Vandaar ook dat de AOB als slogan hiertegen heeft gekozen voor 'geen bonus maar banen': investeer je in plaats van in prestatiebeloning in het behouden van die mensen die nu uit het passend onderwijs ontslagen zouden worden, dan kunnen de klassen kleiner (of in elk geval: ze worden niet nog groter) en de begeleiding van zorgleerlingen intensiever of in elk geval op peil blijven. Daar heeft elke leerling en elke leraar wat aan.

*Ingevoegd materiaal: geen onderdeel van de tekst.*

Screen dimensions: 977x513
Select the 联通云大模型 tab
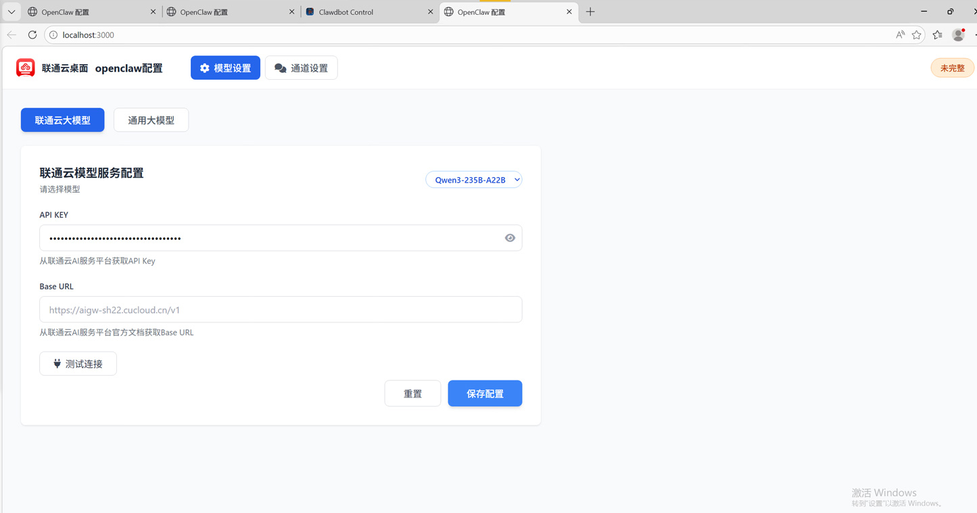[62, 120]
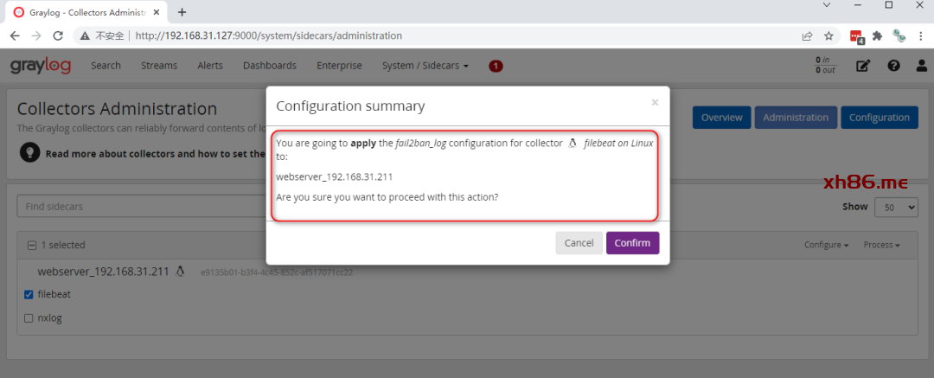Image resolution: width=934 pixels, height=378 pixels.
Task: Open the user profile icon
Action: tap(922, 66)
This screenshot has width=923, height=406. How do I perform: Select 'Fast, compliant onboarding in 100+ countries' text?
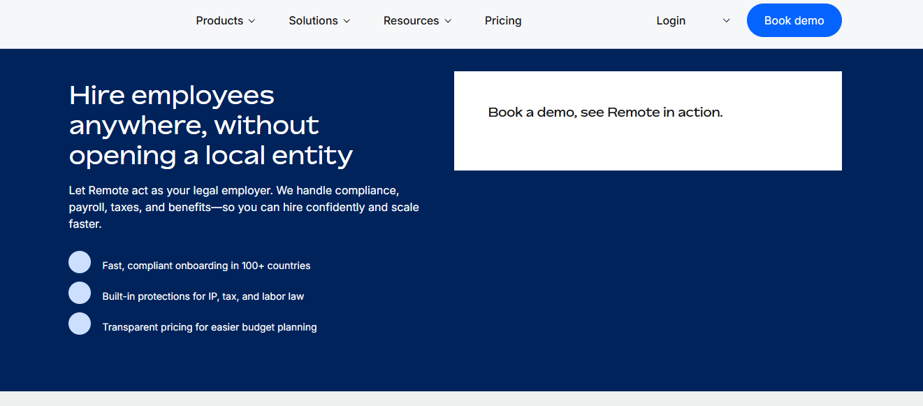tap(205, 266)
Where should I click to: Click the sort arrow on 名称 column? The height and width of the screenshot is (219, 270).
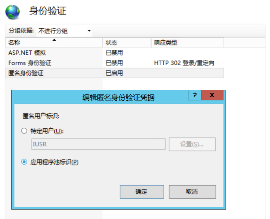pyautogui.click(x=54, y=41)
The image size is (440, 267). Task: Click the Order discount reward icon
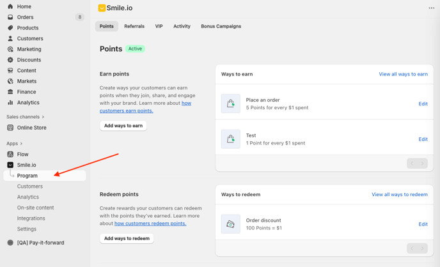point(230,224)
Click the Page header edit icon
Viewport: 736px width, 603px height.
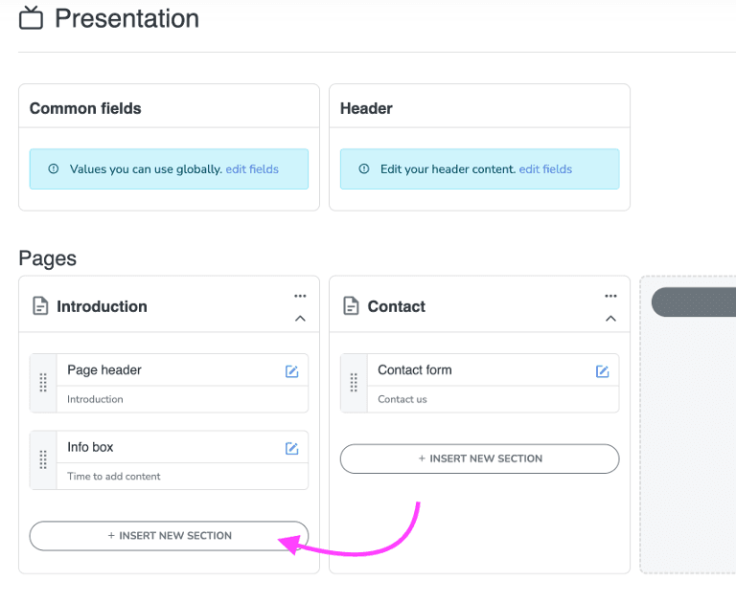pyautogui.click(x=292, y=371)
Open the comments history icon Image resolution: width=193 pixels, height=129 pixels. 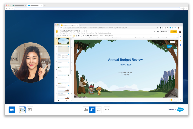158,32
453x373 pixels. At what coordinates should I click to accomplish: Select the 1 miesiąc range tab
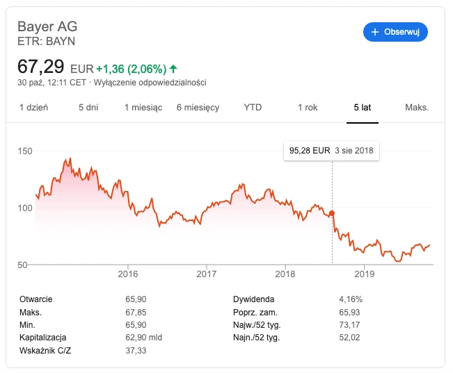tap(143, 108)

Hadden we in het onderwijs een enigszins normale situatie gehad, dan was ik het met je eens geweest hoor Dan had ik wellicht 'dat kleine beetje extra waardering' gekregen en me niet zo gefrustreerd gevoeld dat ik onbetaald hele zaterdagen met leerlingen op pad ging en aan het eind van de maand die collega die zich overal voor drukte meer betaald zag krijgen. Dus nee, ik ben niet tegen prestatiebeloning. Maar ik denk echt dat in het onderwijs eerst de basis op orde moet.
zaterdag 19 november 2011 om 09:29
Ik ben eerlijk bang dat de zwakkere leerling juist de benadeelde is. Leraren zullen hem/haar niet in de klas willen of juist alles op alles zetten om dat kind hoge cijfers te geven terwijl die niet juist zijn.
En het gehandicapte kind heeft het al moeilijk in het "ze motten allemaal naar dezelfde school" systeem. die komen straks allemaal in één klasje terecht en wie wil ze lesgeven? Juist, want hun cijfers zullen niet de hoogste zijn.
Veel leraren geven al aan teveel leerlingen te hebben en een te grote druk te ervaren, daar moeten we ze nog even in helpen.
Ik vind trouwens wél dat leraren beter gewaardeerd mogen worden als ze goed presteren. Maar of dat met geld beloond moet worden weet ik niet. Misschien idd aan de school zelf of aan de leerlingen overlaten om een trimestriele super leraar te kiezen. Je zult versteld staan van de mening van leerlingen. Ze weten heel goed wie een goede leraar is en wie niet.
En het gehandicapte kind heeft het al moeilijk in het "ze motten allemaal naar dezelfde school" systeem. die komen straks allemaal in één klasje terecht en wie wil ze lesgeven? Juist, want hun cijfers zullen niet de hoogste zijn.
Veel leraren geven al aan teveel leerlingen te hebben en een te grote druk te ervaren, daar moeten we ze nog even in helpen.
Ik vind trouwens wél dat leraren beter gewaardeerd mogen worden als ze goed presteren. Maar of dat met geld beloond moet worden weet ik niet. Misschien idd aan de school zelf of aan de leerlingen overlaten om een trimestriele super leraar te kiezen. Je zult versteld staan van de mening van leerlingen. Ze weten heel goed wie een goede leraar is en wie niet.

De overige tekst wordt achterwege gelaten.